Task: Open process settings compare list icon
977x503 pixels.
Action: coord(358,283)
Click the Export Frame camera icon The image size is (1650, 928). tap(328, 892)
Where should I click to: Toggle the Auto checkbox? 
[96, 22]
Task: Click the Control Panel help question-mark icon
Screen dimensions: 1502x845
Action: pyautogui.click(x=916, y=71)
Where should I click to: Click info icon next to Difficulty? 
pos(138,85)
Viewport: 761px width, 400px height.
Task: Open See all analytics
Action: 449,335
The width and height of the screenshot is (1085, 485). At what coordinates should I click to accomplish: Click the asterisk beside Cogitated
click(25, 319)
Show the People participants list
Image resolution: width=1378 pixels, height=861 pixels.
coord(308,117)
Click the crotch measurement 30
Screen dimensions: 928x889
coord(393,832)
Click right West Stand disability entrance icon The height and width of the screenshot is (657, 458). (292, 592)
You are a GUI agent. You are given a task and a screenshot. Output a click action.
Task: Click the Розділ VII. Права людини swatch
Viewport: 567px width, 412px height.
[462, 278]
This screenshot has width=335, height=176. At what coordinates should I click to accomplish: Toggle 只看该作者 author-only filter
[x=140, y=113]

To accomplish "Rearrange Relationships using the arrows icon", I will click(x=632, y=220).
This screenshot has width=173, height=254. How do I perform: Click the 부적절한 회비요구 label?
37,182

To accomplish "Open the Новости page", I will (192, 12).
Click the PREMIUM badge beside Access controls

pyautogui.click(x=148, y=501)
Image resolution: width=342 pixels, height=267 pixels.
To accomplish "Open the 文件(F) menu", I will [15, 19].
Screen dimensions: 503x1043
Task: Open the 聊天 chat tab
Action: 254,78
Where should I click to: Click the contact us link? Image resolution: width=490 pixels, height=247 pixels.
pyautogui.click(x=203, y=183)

The request: Copy the records from the line containing "You are a GUI" through the end of the records, both ends included, without changing anything.

Response:
You are a GUI agent. You are given a task and a screenshot. Output a click action.
Task: Click the Розділ VII. Права людини swatch
Viewport: 567px width, 412px height.
[462, 278]
This screenshot has width=335, height=176. At what coordinates should I click to accomplish: Toggle 只看该作者 author-only filter
[x=140, y=113]

To accomplish "Rearrange Relationships using the arrows icon", I will click(x=632, y=220).
This screenshot has width=173, height=254. How do I perform: Click the 부적절한 회비요구 label?
37,182

To accomplish "Open the Новости page", I will (192, 12).
Click the PREMIUM badge beside Access controls

pyautogui.click(x=148, y=501)
Image resolution: width=342 pixels, height=267 pixels.
To accomplish "Open the 文件(F) menu", I will [15, 19].
Screen dimensions: 503x1043
Task: Open the 聊天 chat tab
Action: 254,78
Where should I click to: Click the contact us link? Image resolution: width=490 pixels, height=247 pixels.
pyautogui.click(x=203, y=183)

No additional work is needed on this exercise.